### [WHAT TO DO]
I would like the number of lines in the data that contain the word "will". Please give that number alone.

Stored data
##############################
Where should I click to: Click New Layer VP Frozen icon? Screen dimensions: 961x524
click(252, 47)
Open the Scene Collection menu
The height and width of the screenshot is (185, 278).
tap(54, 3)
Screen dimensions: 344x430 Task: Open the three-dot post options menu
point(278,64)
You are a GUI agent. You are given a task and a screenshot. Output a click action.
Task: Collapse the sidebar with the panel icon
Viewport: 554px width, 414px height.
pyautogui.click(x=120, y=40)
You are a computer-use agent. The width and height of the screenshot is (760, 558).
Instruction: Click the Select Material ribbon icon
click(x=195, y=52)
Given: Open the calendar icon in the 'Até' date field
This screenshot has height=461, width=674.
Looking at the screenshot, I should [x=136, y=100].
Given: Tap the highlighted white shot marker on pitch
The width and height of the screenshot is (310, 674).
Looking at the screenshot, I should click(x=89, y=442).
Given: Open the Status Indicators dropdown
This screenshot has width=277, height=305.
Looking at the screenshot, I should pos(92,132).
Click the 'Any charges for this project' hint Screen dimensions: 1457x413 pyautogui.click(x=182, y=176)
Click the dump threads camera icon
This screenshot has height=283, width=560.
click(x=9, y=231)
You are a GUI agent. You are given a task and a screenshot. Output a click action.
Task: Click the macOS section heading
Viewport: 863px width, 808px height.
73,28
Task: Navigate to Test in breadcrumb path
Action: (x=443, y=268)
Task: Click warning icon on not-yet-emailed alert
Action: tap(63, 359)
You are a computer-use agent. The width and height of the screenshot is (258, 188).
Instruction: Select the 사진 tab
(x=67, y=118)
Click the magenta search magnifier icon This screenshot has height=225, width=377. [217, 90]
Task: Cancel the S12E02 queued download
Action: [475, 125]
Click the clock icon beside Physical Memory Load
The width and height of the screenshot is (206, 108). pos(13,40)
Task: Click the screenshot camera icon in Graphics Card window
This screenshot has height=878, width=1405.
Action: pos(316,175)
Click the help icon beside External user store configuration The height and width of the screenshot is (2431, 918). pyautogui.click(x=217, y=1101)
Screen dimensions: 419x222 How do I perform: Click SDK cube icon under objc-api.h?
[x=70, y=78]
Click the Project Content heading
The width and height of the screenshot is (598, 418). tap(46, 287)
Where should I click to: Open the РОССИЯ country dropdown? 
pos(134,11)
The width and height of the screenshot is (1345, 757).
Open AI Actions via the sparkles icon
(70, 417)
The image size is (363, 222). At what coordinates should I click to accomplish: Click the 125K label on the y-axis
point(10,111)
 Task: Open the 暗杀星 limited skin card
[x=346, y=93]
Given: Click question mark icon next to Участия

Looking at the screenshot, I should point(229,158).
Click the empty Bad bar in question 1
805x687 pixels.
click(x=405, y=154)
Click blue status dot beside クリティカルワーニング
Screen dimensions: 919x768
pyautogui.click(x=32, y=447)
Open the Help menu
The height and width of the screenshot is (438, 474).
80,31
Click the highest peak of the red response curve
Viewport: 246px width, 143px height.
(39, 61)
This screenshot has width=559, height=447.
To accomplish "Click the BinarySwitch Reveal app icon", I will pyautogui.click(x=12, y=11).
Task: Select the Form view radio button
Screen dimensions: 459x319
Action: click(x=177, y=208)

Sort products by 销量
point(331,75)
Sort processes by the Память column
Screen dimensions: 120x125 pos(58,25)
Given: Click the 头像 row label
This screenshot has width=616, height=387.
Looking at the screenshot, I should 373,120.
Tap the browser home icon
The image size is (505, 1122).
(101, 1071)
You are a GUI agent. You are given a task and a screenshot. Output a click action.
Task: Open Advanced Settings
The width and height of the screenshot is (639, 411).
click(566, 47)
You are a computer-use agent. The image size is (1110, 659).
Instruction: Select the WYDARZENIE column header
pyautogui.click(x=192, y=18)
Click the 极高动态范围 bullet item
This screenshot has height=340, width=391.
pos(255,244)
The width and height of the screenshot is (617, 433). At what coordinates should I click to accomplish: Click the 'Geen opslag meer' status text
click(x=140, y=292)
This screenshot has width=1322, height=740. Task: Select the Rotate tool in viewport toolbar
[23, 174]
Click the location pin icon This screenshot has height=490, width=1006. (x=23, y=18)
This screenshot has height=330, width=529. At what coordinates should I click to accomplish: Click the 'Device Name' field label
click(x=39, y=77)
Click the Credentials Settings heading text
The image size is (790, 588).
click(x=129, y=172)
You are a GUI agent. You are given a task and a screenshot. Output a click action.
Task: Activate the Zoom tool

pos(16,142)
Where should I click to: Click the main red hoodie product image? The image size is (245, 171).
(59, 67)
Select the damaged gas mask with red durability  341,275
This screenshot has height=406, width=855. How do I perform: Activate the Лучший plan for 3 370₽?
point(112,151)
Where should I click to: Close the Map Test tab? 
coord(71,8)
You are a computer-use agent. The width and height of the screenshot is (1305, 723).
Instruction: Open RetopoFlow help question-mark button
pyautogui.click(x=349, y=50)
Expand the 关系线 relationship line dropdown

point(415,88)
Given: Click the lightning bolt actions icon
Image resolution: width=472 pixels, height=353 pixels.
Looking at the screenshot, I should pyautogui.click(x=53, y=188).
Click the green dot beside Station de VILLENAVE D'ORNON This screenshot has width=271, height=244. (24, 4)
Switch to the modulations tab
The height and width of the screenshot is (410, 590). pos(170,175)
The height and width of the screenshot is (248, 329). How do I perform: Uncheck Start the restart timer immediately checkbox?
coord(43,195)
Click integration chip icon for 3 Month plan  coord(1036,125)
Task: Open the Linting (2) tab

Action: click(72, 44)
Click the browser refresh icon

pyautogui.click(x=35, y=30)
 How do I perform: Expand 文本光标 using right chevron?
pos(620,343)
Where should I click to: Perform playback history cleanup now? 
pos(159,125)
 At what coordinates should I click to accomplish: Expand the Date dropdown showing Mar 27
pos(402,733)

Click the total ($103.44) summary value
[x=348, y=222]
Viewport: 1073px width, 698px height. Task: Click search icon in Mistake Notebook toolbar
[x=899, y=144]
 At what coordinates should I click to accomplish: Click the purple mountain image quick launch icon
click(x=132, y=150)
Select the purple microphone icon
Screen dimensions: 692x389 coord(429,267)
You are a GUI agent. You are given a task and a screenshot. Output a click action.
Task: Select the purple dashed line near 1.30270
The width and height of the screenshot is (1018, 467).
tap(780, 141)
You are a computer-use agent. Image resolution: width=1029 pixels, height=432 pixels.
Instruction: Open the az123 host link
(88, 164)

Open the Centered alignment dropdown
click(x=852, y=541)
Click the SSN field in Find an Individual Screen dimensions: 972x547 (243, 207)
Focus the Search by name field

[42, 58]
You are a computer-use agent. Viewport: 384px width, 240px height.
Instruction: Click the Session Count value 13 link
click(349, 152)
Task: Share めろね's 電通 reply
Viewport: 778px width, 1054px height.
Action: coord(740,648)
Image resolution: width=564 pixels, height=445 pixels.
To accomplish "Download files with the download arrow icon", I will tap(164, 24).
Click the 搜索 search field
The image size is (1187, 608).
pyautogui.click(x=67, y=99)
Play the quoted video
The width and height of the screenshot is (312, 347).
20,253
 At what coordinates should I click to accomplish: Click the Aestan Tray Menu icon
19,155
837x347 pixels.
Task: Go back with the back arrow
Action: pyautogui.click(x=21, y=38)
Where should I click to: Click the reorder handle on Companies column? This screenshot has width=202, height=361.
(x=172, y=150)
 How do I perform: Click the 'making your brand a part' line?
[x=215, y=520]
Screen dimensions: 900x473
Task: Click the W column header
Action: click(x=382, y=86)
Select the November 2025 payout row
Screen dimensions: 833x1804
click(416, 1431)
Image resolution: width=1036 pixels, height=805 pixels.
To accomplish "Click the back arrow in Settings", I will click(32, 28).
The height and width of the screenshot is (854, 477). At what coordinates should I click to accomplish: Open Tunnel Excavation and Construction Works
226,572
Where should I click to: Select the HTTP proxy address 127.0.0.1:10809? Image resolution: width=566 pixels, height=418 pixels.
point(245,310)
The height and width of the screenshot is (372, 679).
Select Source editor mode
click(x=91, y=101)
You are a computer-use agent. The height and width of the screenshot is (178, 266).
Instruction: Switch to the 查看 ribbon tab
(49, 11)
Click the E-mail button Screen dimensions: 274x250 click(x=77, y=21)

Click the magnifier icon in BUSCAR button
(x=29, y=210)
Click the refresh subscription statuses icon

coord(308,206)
##############################
### [COMPLETED EXERCISE]
3